Every line of the listing must be repeated exactly.

-----

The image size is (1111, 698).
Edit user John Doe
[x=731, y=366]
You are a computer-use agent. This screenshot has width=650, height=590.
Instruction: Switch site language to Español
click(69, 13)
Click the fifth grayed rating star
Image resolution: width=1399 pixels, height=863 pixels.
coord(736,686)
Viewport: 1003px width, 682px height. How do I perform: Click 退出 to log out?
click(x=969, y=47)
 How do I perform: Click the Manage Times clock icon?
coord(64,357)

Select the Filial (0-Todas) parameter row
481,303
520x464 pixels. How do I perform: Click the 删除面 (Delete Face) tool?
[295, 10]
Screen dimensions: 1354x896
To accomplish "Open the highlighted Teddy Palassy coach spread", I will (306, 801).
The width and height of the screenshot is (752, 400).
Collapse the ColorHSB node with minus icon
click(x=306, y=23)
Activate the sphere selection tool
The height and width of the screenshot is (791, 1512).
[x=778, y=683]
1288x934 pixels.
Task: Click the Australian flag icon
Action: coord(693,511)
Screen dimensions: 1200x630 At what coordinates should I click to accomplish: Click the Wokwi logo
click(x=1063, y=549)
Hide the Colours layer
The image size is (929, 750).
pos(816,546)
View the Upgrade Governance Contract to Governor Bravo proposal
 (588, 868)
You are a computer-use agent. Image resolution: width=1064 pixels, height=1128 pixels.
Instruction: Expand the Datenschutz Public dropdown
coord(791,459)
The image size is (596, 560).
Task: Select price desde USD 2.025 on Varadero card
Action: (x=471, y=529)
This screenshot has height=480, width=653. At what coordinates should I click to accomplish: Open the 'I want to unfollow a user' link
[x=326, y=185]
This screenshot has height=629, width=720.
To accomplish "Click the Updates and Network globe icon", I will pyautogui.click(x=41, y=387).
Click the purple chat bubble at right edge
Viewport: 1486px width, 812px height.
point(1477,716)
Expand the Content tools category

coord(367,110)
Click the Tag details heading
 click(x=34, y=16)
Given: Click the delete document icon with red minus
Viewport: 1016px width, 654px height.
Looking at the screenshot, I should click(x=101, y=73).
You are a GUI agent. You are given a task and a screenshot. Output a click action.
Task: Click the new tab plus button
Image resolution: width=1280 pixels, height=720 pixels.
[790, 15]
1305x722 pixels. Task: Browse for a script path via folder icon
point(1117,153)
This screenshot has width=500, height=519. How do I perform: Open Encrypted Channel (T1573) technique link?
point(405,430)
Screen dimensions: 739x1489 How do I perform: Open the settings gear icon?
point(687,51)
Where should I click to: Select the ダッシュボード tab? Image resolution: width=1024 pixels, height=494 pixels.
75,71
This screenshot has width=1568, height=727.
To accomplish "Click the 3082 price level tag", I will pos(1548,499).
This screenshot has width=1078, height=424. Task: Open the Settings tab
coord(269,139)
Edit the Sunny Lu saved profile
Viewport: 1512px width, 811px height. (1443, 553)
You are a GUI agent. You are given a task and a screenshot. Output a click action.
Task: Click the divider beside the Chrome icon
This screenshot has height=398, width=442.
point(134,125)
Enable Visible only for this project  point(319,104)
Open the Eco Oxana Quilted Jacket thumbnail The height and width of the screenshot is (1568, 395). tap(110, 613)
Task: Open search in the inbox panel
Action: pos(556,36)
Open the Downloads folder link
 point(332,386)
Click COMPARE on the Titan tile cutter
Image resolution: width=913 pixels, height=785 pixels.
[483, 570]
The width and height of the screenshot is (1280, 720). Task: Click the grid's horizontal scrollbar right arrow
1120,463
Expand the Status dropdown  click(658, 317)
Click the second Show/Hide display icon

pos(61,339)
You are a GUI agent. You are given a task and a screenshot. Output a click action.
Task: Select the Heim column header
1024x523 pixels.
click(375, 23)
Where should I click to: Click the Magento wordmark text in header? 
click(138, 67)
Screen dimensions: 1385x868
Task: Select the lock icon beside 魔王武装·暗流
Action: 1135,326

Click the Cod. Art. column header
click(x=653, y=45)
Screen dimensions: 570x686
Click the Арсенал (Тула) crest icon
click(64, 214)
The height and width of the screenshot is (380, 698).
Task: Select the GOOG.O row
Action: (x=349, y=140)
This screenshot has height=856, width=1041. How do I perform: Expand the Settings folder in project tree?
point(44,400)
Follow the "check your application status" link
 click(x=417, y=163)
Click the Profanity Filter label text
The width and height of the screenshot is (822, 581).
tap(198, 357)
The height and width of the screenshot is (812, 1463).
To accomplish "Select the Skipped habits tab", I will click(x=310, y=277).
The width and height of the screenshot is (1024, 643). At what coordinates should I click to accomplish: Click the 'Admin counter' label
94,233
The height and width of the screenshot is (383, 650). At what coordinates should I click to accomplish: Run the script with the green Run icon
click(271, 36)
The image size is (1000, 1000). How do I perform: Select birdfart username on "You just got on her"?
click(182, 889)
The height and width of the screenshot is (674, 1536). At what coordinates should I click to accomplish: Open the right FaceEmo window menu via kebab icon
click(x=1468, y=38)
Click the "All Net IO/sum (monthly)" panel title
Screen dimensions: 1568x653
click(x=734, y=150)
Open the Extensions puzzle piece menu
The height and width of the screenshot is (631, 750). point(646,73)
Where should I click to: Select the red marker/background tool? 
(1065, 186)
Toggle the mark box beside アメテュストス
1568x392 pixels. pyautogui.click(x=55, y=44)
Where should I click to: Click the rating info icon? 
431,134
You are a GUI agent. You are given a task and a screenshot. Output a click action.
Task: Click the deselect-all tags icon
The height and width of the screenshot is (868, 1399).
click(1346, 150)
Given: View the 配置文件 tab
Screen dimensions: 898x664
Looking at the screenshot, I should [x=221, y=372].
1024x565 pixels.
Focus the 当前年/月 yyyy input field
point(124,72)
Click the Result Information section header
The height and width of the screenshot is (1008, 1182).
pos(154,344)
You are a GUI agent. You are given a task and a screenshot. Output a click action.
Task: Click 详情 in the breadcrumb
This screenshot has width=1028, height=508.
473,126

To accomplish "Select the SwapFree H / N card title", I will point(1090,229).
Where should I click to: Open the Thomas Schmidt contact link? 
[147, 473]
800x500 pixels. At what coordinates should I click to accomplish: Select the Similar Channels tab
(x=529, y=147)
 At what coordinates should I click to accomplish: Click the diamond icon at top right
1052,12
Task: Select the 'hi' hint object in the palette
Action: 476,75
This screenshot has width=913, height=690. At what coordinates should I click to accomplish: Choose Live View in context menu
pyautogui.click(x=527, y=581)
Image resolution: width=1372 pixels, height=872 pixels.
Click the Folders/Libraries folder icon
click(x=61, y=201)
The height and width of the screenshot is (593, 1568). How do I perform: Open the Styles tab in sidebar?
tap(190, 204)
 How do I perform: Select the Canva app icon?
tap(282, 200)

-----

■ Response to this exercise
The image size is (1111, 698).
Edit user John Doe
[x=731, y=366]
You are a computer-use agent. This screenshot has width=650, height=590.
Instruction: Switch site language to Español
click(69, 13)
Click the fifth grayed rating star
Image resolution: width=1399 pixels, height=863 pixels.
coord(736,686)
Viewport: 1003px width, 682px height. How do I perform: Click 退出 to log out?
click(x=969, y=47)
 How do I perform: Click the Manage Times clock icon?
coord(64,357)

Select the Filial (0-Todas) parameter row
481,303
520x464 pixels. How do I perform: Click the 删除面 (Delete Face) tool?
[295, 10]
Screen dimensions: 1354x896
To accomplish "Open the highlighted Teddy Palassy coach spread", I will (306, 801).
The width and height of the screenshot is (752, 400).
Collapse the ColorHSB node with minus icon
click(x=306, y=23)
Activate the sphere selection tool
The height and width of the screenshot is (791, 1512).
[x=778, y=683]
1288x934 pixels.
Task: Click the Australian flag icon
Action: coord(693,511)
Screen dimensions: 1200x630 At what coordinates should I click to accomplish: Click the Wokwi logo
click(x=1063, y=549)
Hide the Colours layer
The image size is (929, 750).
pos(816,546)
View the Upgrade Governance Contract to Governor Bravo proposal
 (588, 868)
You are a computer-use agent. Image resolution: width=1064 pixels, height=1128 pixels.
Instruction: Expand the Datenschutz Public dropdown
coord(791,459)
The image size is (596, 560).
Task: Select price desde USD 2.025 on Varadero card
Action: (x=471, y=529)
This screenshot has height=480, width=653. At what coordinates should I click to accomplish: Open the 'I want to unfollow a user' link
[x=326, y=185]
This screenshot has height=629, width=720.
To accomplish "Click the Updates and Network globe icon", I will pyautogui.click(x=41, y=387).
Click the purple chat bubble at right edge
Viewport: 1486px width, 812px height.
point(1477,716)
Expand the Content tools category

coord(367,110)
Click the Tag details heading
 click(x=34, y=16)
Given: Click the delete document icon with red minus
Viewport: 1016px width, 654px height.
Looking at the screenshot, I should click(x=101, y=73).
You are a GUI agent. You are given a task and a screenshot. Output a click action.
Task: Click the new tab plus button
Image resolution: width=1280 pixels, height=720 pixels.
[790, 15]
1305x722 pixels. Task: Browse for a script path via folder icon
point(1117,153)
This screenshot has width=500, height=519. How do I perform: Open Encrypted Channel (T1573) technique link?
point(405,430)
Screen dimensions: 739x1489 How do I perform: Open the settings gear icon?
point(687,51)
Where should I click to: Select the ダッシュボード tab? Image resolution: width=1024 pixels, height=494 pixels.
75,71
This screenshot has width=1568, height=727.
To accomplish "Click the 3082 price level tag", I will pos(1548,499).
This screenshot has width=1078, height=424. Task: Open the Settings tab
coord(269,139)
Edit the Sunny Lu saved profile
Viewport: 1512px width, 811px height. (1443, 553)
You are a GUI agent. You are given a task and a screenshot. Output a click action.
Task: Click the divider beside the Chrome icon
This screenshot has height=398, width=442.
point(134,125)
Enable Visible only for this project  point(319,104)
Open the Eco Oxana Quilted Jacket thumbnail The height and width of the screenshot is (1568, 395). tap(110, 613)
Task: Open search in the inbox panel
Action: pos(556,36)
Open the Downloads folder link
 point(332,386)
Click COMPARE on the Titan tile cutter
Image resolution: width=913 pixels, height=785 pixels.
[483, 570]
The width and height of the screenshot is (1280, 720). Task: Click the grid's horizontal scrollbar right arrow
1120,463
Expand the Status dropdown  click(658, 317)
Click the second Show/Hide display icon

pos(61,339)
You are a GUI agent. You are given a task and a screenshot. Output a click action.
Task: Select the Heim column header
1024x523 pixels.
click(375, 23)
Where should I click to: Click the Magento wordmark text in header? 
click(138, 67)
Screen dimensions: 1385x868
Task: Select the lock icon beside 魔王武装·暗流
Action: 1135,326

Click the Cod. Art. column header
click(x=653, y=45)
Screen dimensions: 570x686
Click the Арсенал (Тула) crest icon
click(64, 214)
The height and width of the screenshot is (380, 698).
Task: Select the GOOG.O row
Action: (x=349, y=140)
This screenshot has height=856, width=1041. How do I perform: Expand the Settings folder in project tree?
point(44,400)
Follow the "check your application status" link
 click(x=417, y=163)
Click the Profanity Filter label text
The width and height of the screenshot is (822, 581).
tap(198, 357)
The height and width of the screenshot is (812, 1463).
To accomplish "Select the Skipped habits tab", I will click(x=310, y=277).
The width and height of the screenshot is (1024, 643). At what coordinates should I click to accomplish: Click the 'Admin counter' label
94,233
The height and width of the screenshot is (383, 650). At what coordinates should I click to accomplish: Run the script with the green Run icon
click(271, 36)
The image size is (1000, 1000). How do I perform: Select birdfart username on "You just got on her"?
click(182, 889)
The height and width of the screenshot is (674, 1536). At what coordinates should I click to accomplish: Open the right FaceEmo window menu via kebab icon
click(x=1468, y=38)
Click the "All Net IO/sum (monthly)" panel title
Screen dimensions: 1568x653
click(x=734, y=150)
Open the Extensions puzzle piece menu
The height and width of the screenshot is (631, 750). point(646,73)
Where should I click to: Select the red marker/background tool? 
(1065, 186)
Toggle the mark box beside アメテュストス
1568x392 pixels. pyautogui.click(x=55, y=44)
Where should I click to: Click the rating info icon? 
431,134
You are a GUI agent. You are given a task and a screenshot. Output a click action.
Task: Click the deselect-all tags icon
The height and width of the screenshot is (868, 1399).
click(1346, 150)
Given: View the 配置文件 tab
Screen dimensions: 898x664
Looking at the screenshot, I should [x=221, y=372].
1024x565 pixels.
Focus the 当前年/月 yyyy input field
point(124,72)
Click the Result Information section header
The height and width of the screenshot is (1008, 1182).
pos(154,344)
You are a GUI agent. You are given a task and a screenshot. Output a click action.
Task: Click 详情 in the breadcrumb
This screenshot has width=1028, height=508.
473,126

To accomplish "Select the SwapFree H / N card title", I will point(1090,229).
Where should I click to: Open the Thomas Schmidt contact link? 
[147, 473]
800x500 pixels. At what coordinates should I click to accomplish: Select the Similar Channels tab
(x=529, y=147)
 At what coordinates should I click to accomplish: Click the diamond icon at top right
1052,12
Task: Select the 'hi' hint object in the palette
Action: 476,75
This screenshot has width=913, height=690. At what coordinates should I click to accomplish: Choose Live View in context menu
pyautogui.click(x=527, y=581)
Image resolution: width=1372 pixels, height=872 pixels.
Click the Folders/Libraries folder icon
click(x=61, y=201)
The height and width of the screenshot is (593, 1568). How do I perform: Open the Styles tab in sidebar?
tap(190, 204)
 How do I perform: Select the Canva app icon?
tap(282, 200)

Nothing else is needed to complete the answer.